**Exercise details:**
Return only what lies between the first line of the entries and the line containing "Giving (886, 128)", both lines included.

**Data provided:**

================================

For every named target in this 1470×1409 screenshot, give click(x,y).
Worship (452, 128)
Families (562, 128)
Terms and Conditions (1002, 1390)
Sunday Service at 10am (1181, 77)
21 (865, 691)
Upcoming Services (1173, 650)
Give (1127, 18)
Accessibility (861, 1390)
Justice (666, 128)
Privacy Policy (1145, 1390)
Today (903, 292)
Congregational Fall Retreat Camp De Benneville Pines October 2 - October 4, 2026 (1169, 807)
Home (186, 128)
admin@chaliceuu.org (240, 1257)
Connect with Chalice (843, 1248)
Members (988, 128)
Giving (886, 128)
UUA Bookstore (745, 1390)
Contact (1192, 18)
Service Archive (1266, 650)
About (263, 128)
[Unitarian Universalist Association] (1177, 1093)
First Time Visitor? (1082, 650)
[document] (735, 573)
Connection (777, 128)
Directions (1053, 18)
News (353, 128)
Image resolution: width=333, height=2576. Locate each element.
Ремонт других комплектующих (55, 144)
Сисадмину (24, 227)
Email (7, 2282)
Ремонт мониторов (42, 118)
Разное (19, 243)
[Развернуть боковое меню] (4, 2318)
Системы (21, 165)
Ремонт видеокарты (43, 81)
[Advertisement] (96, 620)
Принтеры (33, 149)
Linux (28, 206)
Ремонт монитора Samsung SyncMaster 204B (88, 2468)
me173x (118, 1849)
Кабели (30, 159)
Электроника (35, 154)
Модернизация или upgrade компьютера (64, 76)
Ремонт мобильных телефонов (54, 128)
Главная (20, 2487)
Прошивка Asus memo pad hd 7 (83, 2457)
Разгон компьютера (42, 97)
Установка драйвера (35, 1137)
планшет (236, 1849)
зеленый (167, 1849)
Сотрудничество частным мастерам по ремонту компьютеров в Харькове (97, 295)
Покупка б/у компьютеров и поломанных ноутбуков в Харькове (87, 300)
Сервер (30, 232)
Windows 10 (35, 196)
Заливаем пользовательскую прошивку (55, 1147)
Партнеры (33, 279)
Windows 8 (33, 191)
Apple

================================

**Reply:**
For every named target in this 1470×1409 screenshot, give click(x,y).
Worship (452, 128)
Families (562, 128)
Terms and Conditions (1002, 1390)
Sunday Service at 10am (1181, 77)
21 (865, 691)
Upcoming Services (1173, 650)
Give (1127, 18)
Accessibility (861, 1390)
Justice (666, 128)
Privacy Policy (1145, 1390)
Today (903, 292)
Congregational Fall Retreat Camp De Benneville Pines October 2 - October 4, 2026 (1169, 807)
Home (186, 128)
admin@chaliceuu.org (240, 1257)
Connect with Chalice (843, 1248)
Members (988, 128)
Giving (886, 128)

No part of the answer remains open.